Bull Works

Bullworks – 2006, and one more 2014.

‘Bull Works’ was a body of work exhibited in 2006 at Gallery Jones, with some images then carrying on to Jan Baum Gallery in Los Angeles for a show called ‘Arena’.

To The Cleaners – Bull

This image was created in 2014 while thinking of the idea of cleaning up Wall Street, and the regulation of financial markets.

Artists Statement – May 2006

Michael Abraham – Bull Works – At Gallery Jones, Vancouver

Transcending the bull is one’s life work.

Bull Works is a painterly journey, a search for meaning, purpose, and coming to the understanding that having and wanting are two different worlds.  While I know I have much to be grateful for – most especially my family and people who buy and appreciate my work, I still feel something is missing.   It is an inner nagging for something more – this unknown ‘something’ that propels my search.

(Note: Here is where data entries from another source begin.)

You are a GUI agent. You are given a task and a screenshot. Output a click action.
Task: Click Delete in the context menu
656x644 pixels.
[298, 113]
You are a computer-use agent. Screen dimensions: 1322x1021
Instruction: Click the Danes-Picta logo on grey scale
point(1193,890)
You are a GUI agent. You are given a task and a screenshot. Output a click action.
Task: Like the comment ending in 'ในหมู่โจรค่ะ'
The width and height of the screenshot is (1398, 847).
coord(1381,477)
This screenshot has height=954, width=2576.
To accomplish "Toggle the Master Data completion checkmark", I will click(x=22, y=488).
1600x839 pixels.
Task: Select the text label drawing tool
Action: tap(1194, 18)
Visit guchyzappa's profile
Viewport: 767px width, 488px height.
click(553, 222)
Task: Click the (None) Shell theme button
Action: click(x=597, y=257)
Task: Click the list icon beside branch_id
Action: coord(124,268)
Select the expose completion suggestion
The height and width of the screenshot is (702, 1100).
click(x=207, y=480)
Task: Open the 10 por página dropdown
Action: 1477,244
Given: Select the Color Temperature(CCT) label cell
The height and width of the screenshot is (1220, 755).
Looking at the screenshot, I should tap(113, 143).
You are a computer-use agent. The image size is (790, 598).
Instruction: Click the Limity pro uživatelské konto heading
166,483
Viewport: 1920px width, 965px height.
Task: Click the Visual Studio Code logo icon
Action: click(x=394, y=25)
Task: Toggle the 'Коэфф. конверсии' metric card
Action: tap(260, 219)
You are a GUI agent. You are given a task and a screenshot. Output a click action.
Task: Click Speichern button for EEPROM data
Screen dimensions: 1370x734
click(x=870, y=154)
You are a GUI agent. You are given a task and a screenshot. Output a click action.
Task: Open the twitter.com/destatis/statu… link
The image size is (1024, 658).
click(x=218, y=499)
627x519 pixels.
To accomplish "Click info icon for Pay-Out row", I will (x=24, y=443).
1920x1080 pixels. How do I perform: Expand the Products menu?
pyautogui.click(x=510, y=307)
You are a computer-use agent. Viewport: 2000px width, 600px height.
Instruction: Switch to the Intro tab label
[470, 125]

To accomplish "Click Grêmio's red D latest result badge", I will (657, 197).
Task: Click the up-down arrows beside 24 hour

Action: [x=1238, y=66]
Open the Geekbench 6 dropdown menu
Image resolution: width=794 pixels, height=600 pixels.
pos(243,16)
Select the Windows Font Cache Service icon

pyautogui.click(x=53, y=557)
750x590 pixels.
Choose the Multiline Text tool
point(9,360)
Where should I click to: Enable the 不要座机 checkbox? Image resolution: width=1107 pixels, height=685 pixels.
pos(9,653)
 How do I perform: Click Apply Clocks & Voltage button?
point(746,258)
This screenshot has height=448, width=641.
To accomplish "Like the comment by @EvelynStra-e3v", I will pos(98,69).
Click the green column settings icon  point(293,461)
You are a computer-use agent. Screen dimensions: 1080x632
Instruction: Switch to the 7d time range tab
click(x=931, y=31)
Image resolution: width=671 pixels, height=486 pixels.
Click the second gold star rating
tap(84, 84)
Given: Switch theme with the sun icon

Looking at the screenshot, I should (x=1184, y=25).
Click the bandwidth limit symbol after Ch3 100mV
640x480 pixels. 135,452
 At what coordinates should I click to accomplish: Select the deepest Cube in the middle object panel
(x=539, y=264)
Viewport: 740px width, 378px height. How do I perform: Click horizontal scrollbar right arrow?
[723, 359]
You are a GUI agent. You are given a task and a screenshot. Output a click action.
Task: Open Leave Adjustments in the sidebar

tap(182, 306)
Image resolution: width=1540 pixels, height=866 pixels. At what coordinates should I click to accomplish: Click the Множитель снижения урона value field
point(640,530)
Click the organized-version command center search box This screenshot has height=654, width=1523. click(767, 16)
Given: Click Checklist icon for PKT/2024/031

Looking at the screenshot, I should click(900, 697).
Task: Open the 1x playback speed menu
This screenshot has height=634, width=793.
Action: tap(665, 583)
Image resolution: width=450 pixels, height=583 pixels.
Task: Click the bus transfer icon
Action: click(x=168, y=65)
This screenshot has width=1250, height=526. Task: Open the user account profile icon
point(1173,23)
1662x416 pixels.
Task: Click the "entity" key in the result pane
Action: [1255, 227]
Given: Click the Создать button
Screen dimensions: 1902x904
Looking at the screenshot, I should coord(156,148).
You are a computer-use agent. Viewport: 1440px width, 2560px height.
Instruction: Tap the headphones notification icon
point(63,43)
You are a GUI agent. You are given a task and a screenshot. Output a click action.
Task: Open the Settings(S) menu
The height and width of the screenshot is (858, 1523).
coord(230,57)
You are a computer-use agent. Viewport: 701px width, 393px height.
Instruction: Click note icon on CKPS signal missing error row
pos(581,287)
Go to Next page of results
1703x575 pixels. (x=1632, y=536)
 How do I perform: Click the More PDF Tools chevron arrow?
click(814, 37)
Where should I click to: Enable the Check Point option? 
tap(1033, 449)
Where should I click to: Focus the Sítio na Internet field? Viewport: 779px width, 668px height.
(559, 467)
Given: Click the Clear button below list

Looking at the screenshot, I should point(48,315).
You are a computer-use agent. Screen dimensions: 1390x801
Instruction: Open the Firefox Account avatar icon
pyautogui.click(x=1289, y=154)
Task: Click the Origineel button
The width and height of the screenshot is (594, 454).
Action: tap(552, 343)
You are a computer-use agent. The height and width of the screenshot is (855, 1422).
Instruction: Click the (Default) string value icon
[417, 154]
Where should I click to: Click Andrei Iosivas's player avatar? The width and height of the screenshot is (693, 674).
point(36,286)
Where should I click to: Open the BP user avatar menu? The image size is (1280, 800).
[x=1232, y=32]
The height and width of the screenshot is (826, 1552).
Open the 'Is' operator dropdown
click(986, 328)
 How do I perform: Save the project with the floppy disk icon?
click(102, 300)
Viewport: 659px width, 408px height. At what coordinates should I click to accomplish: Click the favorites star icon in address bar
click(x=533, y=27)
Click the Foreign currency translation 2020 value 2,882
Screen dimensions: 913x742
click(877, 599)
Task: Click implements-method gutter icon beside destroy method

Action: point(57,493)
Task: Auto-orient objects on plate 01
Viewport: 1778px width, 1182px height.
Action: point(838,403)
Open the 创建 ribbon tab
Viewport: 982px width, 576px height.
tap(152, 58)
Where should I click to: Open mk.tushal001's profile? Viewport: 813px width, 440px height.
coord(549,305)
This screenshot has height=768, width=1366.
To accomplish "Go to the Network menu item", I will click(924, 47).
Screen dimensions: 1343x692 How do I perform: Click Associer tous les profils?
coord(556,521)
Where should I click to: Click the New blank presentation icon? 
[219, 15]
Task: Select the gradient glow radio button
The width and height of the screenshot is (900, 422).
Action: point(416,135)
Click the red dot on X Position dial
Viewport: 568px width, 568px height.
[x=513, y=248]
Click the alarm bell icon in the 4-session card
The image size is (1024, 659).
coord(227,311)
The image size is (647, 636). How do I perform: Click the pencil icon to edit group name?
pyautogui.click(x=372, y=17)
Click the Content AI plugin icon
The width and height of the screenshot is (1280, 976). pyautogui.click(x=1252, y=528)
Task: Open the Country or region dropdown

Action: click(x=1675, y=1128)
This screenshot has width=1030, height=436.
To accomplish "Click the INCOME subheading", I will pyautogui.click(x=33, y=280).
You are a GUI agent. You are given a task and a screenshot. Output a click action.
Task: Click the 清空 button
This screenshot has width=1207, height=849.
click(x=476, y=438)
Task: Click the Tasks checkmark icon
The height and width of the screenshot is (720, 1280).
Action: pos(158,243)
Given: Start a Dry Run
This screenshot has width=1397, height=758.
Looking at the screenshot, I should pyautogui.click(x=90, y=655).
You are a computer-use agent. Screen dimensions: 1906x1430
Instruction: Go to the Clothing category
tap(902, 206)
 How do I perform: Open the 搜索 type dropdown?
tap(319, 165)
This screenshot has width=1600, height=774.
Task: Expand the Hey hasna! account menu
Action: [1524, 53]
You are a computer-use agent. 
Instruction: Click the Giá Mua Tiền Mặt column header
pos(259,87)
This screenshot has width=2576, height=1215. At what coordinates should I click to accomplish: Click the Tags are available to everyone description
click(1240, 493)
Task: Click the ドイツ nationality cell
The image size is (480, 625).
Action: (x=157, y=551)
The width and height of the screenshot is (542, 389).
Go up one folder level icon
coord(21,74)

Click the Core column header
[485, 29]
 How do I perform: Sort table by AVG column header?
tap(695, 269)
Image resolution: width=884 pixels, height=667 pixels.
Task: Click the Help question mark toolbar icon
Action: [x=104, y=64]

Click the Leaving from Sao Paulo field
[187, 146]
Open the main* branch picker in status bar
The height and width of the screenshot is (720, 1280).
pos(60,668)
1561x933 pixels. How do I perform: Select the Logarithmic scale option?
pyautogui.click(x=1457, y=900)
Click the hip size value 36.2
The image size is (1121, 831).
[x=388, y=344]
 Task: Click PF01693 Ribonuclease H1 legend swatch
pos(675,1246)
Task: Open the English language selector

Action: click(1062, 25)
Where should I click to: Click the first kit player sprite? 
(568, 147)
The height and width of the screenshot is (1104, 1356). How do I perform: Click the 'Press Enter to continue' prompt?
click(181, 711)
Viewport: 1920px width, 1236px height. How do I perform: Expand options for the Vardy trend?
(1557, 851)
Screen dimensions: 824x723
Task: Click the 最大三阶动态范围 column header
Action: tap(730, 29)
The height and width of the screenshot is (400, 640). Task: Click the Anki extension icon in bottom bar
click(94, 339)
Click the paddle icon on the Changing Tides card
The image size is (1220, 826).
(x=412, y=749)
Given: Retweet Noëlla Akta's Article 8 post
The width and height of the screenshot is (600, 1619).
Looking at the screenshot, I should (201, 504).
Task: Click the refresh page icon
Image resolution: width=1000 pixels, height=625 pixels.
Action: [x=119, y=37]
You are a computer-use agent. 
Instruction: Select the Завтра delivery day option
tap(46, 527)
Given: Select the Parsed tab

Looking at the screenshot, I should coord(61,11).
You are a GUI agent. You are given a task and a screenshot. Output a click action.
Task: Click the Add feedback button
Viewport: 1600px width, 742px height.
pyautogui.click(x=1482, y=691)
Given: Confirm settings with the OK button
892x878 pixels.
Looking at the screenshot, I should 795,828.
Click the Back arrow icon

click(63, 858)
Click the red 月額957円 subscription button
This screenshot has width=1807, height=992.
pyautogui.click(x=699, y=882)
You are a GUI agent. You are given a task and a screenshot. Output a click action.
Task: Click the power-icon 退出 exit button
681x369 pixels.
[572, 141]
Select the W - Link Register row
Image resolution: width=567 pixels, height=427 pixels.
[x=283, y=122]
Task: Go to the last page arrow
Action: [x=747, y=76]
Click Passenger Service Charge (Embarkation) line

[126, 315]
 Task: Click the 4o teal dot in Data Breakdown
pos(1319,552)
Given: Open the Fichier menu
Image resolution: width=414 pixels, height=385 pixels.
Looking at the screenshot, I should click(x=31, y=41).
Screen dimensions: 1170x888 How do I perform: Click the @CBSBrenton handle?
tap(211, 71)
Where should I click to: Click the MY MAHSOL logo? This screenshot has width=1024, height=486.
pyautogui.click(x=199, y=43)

To further explore this feeling, I decided in the fall of 2005 to go to New York for a couple of months to inspire an expanded perspective.  While I went seeking one thing, I returned with quite another – an enhanced viewpoint on my desires, angst, and purpose.  I spent many days in the Metropolitan Museum as well as others, attended art openings, took some drawing sessions, sat in on interesting lectures, and met new friends.  Alone one evening, the following image came to me:  it was of a man grasping a bed that was turning into a charging bull.  It was so powerful, it stuck with me; and while it is one I have yet to paint, it is certainly definitive of my on-going journey.

I met a new friend there who called the experience I was going through “the muse at work – the bitch and goddess that he/she is.”  The gift and the curse being one!  Midlife is on the doorstep, and my muse is the director of its perfect timing.  I had many thoughts about “wanting” as I called it, something the Buddhists call “desire” … wanting to end certain feelings, begin others, get more out of life and living.  When I returned to Vancouver I read some short stories, amongst which I found a Buddhist one called “10 Bulls!”  In reading this story, the bull represents the mind, and I added the interpretation that is also the ego. It reflected much of the search I was on – like how there is a definite universality to life’s stages, especially as it relates to one’s spiritual awakening.   Using the story as a departure point, I began sketches that brought out some of the paintings in Bull Works.

It also set me thinking about the many bullish markets of survival – bull as the modern term for what is wrong (bull), illusions (bull). Acknowledging the testosterone-laden inner world and it’s desperate need to create at any expense, and similarly, the outside world’s ongoing bullish nature to expand; perpetuating an illusion of man’s mastery via material obsession, while ignoring its environmental, psychological and spiritual cost.  The forces of nature and the social structures of society are not always the gentle ones as I once so thought in my youth.  Understanding what is metaphorically called ‘the bull’, growing from and going beyond, and hopefully not adding to it (at least not too much!) is something I strive for daily.

Uppermost in my observations is the phenomenon of time and its passing.  Time is certainly fleeting and ephemeral; the Buddha has a more precise way of putting it –  “impermanence.”  We ride on the planet in the middle of nowhere.  Imagery evolves from feeling, as much as from intellect.  I feel “sweet sorrow”, as my lady says.  I hope to come to Buddha-like enlightenment laughing at the paradox of the grand insignificance of it all, as well as the grand glory.

The process of painting Bull Works has allowed me to think through many thoughts.  The unknown feeling is still within me, but now I choose to call it a mystery and embrace it as an acceptable part of the journey.